De la misma manera, el viejo sistema político propició abusos y la configuración de estructuras disfuncionales que eran políticamente convenientes, aunque muy costosas, en parte porque no había opciones tecnológicas; el mejor ejemplo de lo anterior es la aristocracia sindical que existe en el sector eléctrico, cuyo costo es brutal para todos los mexicanos y se refleja en tarifas elevadísimas, un mayor déficit presupuestal e inversiones muy poco rentables. Hoy en día existen opciones tecnológicas que permiten inversiones privadas en el sector eléctrico que no ponen en entredicho la soberanía del país ni los legítimos derechos sindicales de los trabajadores. Además, la inversión que llegara del sector privado permitiría liberar recursos públicos para asignarse a otro de esos sectores que se empleó como instrumento de control y dominación en el pasado, la educación. De esta forma se conseguiría el desarrollo del capital humano de la población y oportunidades para lograr mejores empleos y mayores ingresos. Las reformas que se requieren no son puro capricho, sino la posibilidad de romper el círculo que nos condena a la pobreza, y no hay nada que la retórica y el populismo de los críticos, candidatos, burócratas y políticos vaya a hacer al respecto, excepto empeorarla.
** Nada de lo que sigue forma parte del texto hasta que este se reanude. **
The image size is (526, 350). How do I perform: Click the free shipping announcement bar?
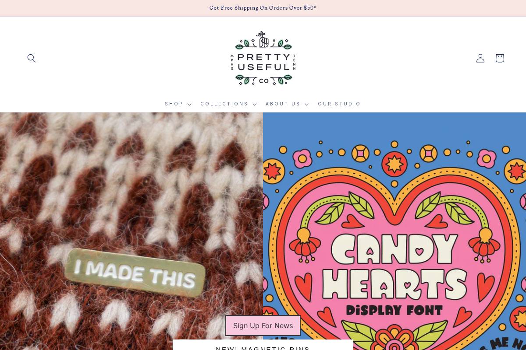coord(263,8)
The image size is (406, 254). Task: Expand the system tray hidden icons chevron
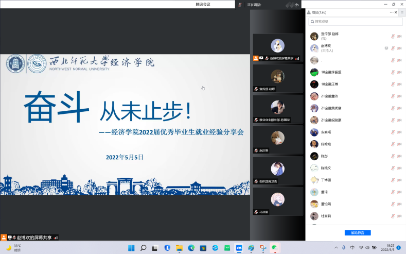[x=336, y=248]
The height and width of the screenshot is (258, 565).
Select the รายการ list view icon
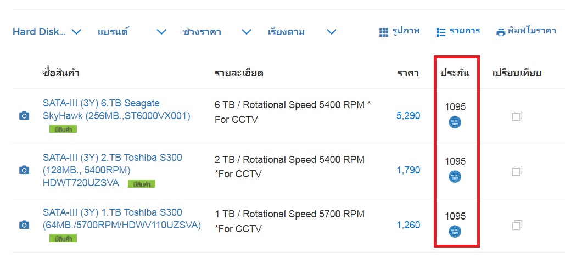(441, 32)
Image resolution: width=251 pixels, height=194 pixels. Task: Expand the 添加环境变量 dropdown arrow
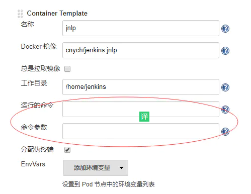(121, 168)
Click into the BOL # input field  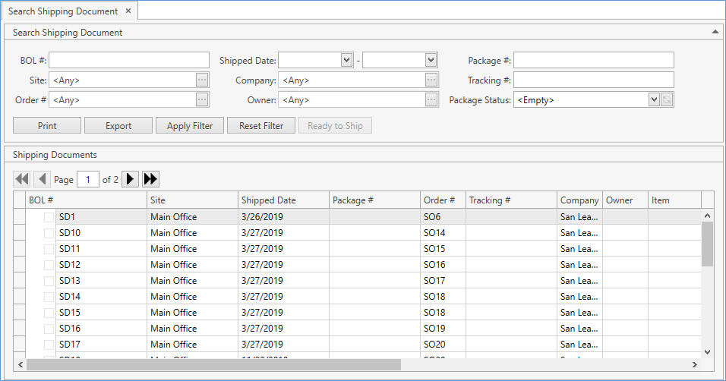tap(129, 60)
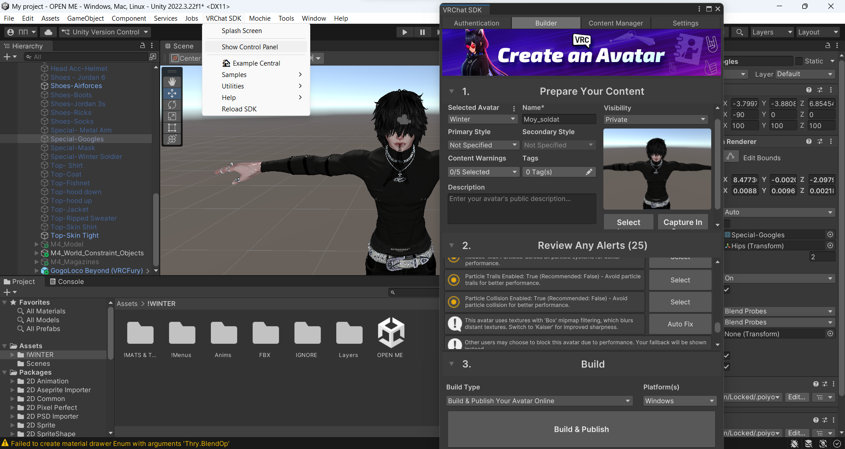Open the Platform dropdown showing Windows

(679, 401)
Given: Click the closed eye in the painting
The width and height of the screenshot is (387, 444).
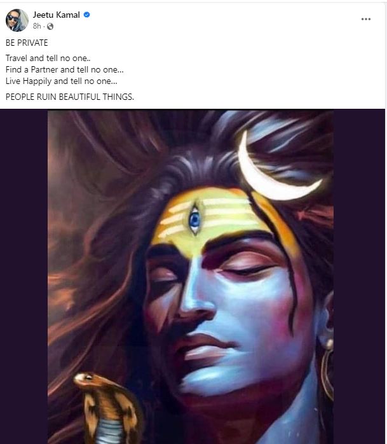Looking at the screenshot, I should tap(245, 269).
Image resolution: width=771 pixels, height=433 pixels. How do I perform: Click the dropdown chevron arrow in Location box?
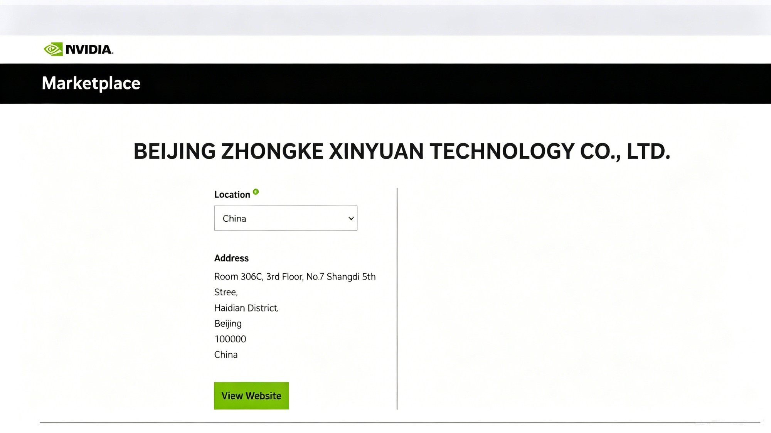[x=351, y=218]
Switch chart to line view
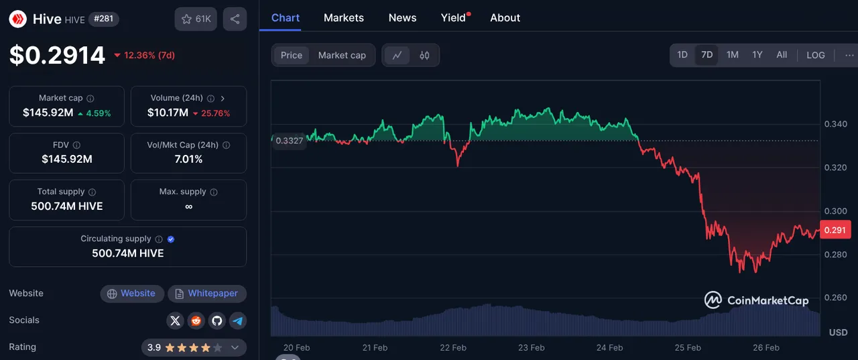858x360 pixels. (397, 55)
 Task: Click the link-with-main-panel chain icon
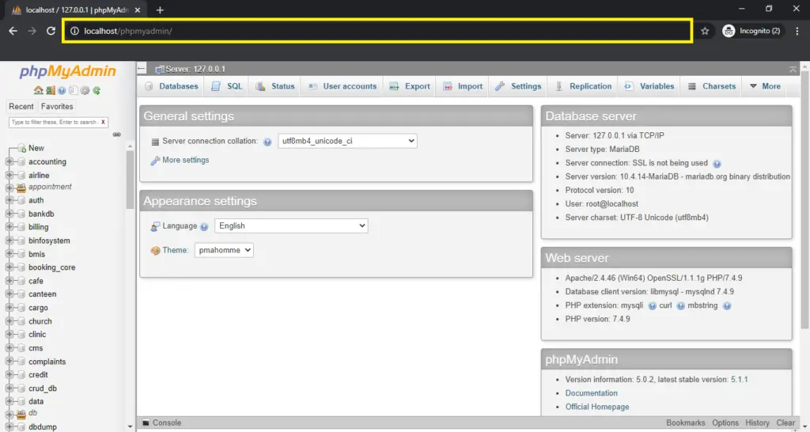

Canadá es un país que, como México, se caracteriza por una estrechísima relación económica con Estados Unidos. Al igual que nosotros, la abrumadora mayoría de sus exportaciones se dirige hacia ese país y buena parte de su inversión se origina en aquella nación. Pero las semejanzas terminan ahí: mientras Canadá ha crecido en estos años, México se encuentra estancado. Esto no ha sido producto de la casualidad, sino de una situación muy específica: los canadienses llevan casi dos décadas fortaleciendo sus estructuras fiscales y convirtiendo el TLC en un instrumento para el desarrollo de su economía y población. En contraste, México debilita sus cuentas fiscales (por medio de más gasto y subsidios, así como de la persistencia de una estrategia de recaudación llena de agujeros y excepciones) y estigmatiza al TLC. Todo esto frente a los esfuerzos canadienses por reducir el gasto público, fortalecer la recaudación fiscal y utilizar al TLC para ganar mercados, elevar la competitividad de su economía y generar riqueza y empleos. La gran pregunta es por qué insistimos en imitar a países como Bangladesh y Zimbabwe, naciones que se empeñan en ser pobres a través de políticas como las que proponen muchos de nuestros políticos, en lugar de emular a naciones ricas, pujantes y exitosas como Canadá.
El fin de la era priísta abrió una gran cada de Pandora: la de los intereses particulares. El viejo sistema navegaba a través de las prebendas a ciertos grupos, los subsidios y regulaciones burocráticas de diverso tipo. Las crisis de las últimas décadas ocurrieron por los excesos de ese sistema. Sería sumamente irónico, y profundamente reaccionario, que todos los mexicanos acabemos pagando el precio del retorno a ese mundo de intereses y privilegios justamente ahora que la democracia acabó con el reino indisputado del PRI.